This week was another big week for me writing wise. I got started on a pitch for an anthology, submissions for a zine I’m co-editing about The Black Parade just opened up, my piece about my relationship with the character Dawn went up at Women Write About Comics today and I had FIVE comic reviews this week between Archie #6 and Barb Wire: Steel Harbor Blues at PopOptiq and Lumberjanes #23, Bitch Planet #7 and Sex Criminals #14 at Graphic Policy.
Oh, and I got a new job that hired me right away. That was exciting.
With all of this going on, I really wanted to talk about something happy today. Or at least review Deadpool. However, it seems like every time an issue of Bitch Planet comes out, it seems like men and the patriarchy find a way to test me as I hold my “I don’t give a fuck” stance. On a wider level, it was the judge in Kesha’s lawsuit to break her contract with Sony ruling against her, going for the “commercially responsible” option instead of getting a woman away from her rapist. On a personal level though, it’s more sneaky than that.
Back when I was in college, there was a guy I knew who was probably one of the most annoying people I ever met, but my roommate was really good friends with him so that made him my friend by association. He wanted to be a musician and he was a passable one at that. A bit too John Mayer inspired for my taste, but there’s always a crowd for that kind of music.

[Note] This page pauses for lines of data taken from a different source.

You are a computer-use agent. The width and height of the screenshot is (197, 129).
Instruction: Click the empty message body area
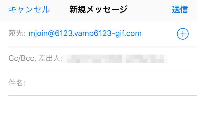click(x=99, y=112)
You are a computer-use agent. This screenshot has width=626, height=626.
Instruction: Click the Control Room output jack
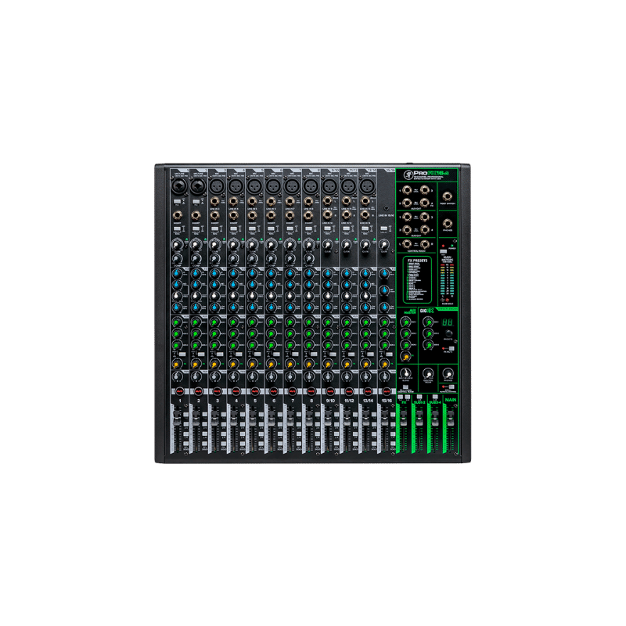click(x=407, y=243)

He asked me to be his manager a few times since I was studying music management in school. I always told him no because I didn’t want to build him from the ground up. He needed to do some of that himself. I would give him advice when he asked for it though, but he always seemed to bristle when I gave it to him. He didn’t want to record a demo that sounded “shitty” and didn’t know how to burn a CD despite having a desktop set up he regularly recorded videos for his music with. He didn’t want to be on social media and once told me he was relying on luck to get his career off the ground.

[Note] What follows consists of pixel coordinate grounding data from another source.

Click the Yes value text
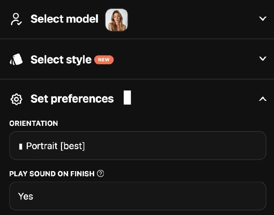The width and height of the screenshot is (274, 215). click(x=26, y=196)
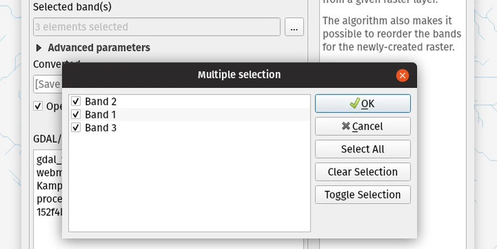
Task: Open band picker via the ellipsis button
Action: pyautogui.click(x=294, y=27)
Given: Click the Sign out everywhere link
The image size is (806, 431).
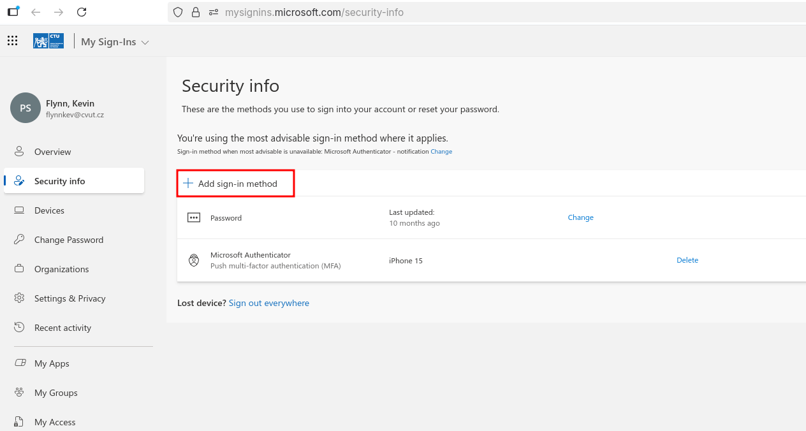Looking at the screenshot, I should [x=268, y=303].
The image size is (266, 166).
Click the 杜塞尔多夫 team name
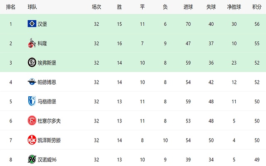[49, 121]

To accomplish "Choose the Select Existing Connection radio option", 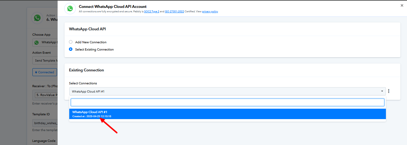I will tap(71, 49).
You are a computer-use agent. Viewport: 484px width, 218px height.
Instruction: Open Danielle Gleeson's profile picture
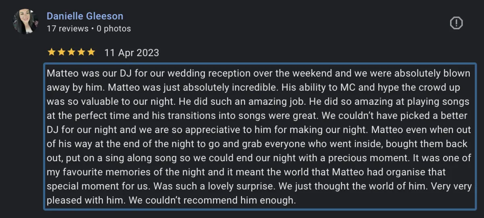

I haven’t really been in contact with this guy since college. We’re still Facebook friends, but in the nearly four years since I graduated, we have not had an in person conversation.
However, there have been two times since I graduated college that he has contacted me privately on Facebook. Both times asking me to help with his music career. The first time I ignored him, but the most recent time raised my hackles when after telling him that no, I don’t know anyone who could review his album because most of my friends are comic book reviewers, he asked if I wanted to review his album.
At first, I was going to leave it alone after thinking many other harsh words because I didn’t want it to be a thing. However, it just kept bothering me, so I decided to type out what I wanted to say. After a few… harsher tries in a TextEdit document, I finally told him that no, I was not interested, especially after constantly ignoring my advice in college, but now only contacting me when he wants me to do something for him. I don’t waste my time on people who only treat me as convenience/free labor, so please do not ask me about it again.
His response back? “I don’t really get where this is coming from, but it doesn’t sound like you.”
Well, one, I think I made myself clear where I was coming from, but that last bit…
Now, I’ve been told “it doesn’t sound like you” before in recent memory, but that was in a regrettable situation where I was getting in a heated internet argument about linguistics and went a bit down the route of condescension in my anger, which I try not to be. That one I do get.
However, I don’t really get where a man who hasn’t spoken to me in almost four years and hasn’t seen me outside of Facebook gets to tell me I don’t sound like me when I tell him the truth.
Is it because I’m usually showing my enthusiast self on social media, being happy and excited about things I like? Or that he has selective memory of college, ignoring all the times I made jokes at his expense when he was being especially obnoxious? Or perhaps he was trying to make me feel guilty. I didn’t follow up because I was so angry about it that I had to step away before I really went full Kevin Owens.
Still, where does he get the right to tell me I don’t sound like me when he’s only had a glimpse into my life since college? He hasn’t seen my anger, my heartbreak, my depression, my grind… He doesn’t know the shit I talk when I’m hashing out my emotions. He hasn’t seen all the ways I’ve changed since then. He doesn’t know me. He just sees the excited me. Which is me, but isn’t the entire me.
Maybe I failed the tenet of “You don’t have to be nice, but you have to be kind,” but I definitely know I don’t owe him my time. I don’t owe him an argument. I didn’t owe him an explanation of my no nor my honesty, but I gave it to him anyway. I don’t owe him or anyone a smile or my voice.
And he, nor anyone else, gets to tell me what I sound like.